General Li Shangfu: China named a U.S.-sanctioned general as its new defense minister, further challenging the Biden administration’s attempts to re-engage directly with the People’s Liberation Army. The U.S. State Department blacklisted General Li in 2018 for procuring weapon systems from Russia, including Sukhoi Su-35 fighter jets and S-400 ballistic missile batteries. At the time, he was the director of China’s Equipment Development Department.

As China’s new defense minister, Li will be a central player in modernizing his country’s military forces. He trained as an aerospace engineer and worked in Beijing’s satellite program. He’s also served as the deputy commander of the PLA’s Strategic Support Force, which oversees space, cyber, and electronic warfare.  He’s member of the Central Military Commission headed by Chinese leader Xi Jinping.

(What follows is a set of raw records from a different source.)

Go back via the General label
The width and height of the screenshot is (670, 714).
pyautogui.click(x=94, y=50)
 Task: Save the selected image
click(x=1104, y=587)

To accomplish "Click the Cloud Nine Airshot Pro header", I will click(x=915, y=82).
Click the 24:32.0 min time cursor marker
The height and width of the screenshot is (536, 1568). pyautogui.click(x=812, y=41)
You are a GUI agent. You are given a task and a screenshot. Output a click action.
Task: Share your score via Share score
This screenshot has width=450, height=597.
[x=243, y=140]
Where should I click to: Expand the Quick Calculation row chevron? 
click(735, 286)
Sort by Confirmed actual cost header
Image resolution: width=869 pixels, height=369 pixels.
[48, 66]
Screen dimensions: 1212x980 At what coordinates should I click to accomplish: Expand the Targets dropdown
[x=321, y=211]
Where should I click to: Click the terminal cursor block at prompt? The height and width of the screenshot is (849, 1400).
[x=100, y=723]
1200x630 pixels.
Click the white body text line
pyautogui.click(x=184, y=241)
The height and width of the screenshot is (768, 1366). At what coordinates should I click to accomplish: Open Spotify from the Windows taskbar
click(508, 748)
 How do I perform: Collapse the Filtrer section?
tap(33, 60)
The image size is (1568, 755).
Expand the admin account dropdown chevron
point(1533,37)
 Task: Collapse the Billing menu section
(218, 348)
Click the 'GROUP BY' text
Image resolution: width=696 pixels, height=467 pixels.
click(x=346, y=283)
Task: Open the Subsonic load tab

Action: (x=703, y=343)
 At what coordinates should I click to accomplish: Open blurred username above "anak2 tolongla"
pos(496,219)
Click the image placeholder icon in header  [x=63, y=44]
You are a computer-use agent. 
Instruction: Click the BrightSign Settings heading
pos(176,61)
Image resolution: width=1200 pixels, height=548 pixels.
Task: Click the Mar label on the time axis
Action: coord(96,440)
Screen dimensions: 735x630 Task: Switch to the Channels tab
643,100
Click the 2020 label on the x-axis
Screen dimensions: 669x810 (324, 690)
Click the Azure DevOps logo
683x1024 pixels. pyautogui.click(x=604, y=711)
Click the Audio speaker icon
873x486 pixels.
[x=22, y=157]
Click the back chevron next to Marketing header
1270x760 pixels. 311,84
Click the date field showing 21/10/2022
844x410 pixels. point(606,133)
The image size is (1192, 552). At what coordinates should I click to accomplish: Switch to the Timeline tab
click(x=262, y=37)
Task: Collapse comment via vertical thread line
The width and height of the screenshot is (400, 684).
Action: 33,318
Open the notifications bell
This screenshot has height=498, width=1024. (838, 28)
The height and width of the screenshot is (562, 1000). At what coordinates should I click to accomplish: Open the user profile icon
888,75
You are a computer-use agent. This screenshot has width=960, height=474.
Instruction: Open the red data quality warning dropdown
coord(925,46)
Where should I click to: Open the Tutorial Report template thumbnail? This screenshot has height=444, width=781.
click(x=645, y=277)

The defense minister typically functions as the Chinese military’s chief diplomat, and the Biden administration suggested Defense Secretary Lloyd Austin was still willing to meet General Li directly despite the sanctions that theoretically prevent him from traveling to the U.S. “We are prepared to engage when it’s in our interest to do so. We’ve made that clear from the very start,” said State Department spokesman, Ned Price. He added that Austin twice attempted to meet China’s outgoing defense minister, Wei Fenghe, but Beijing refused.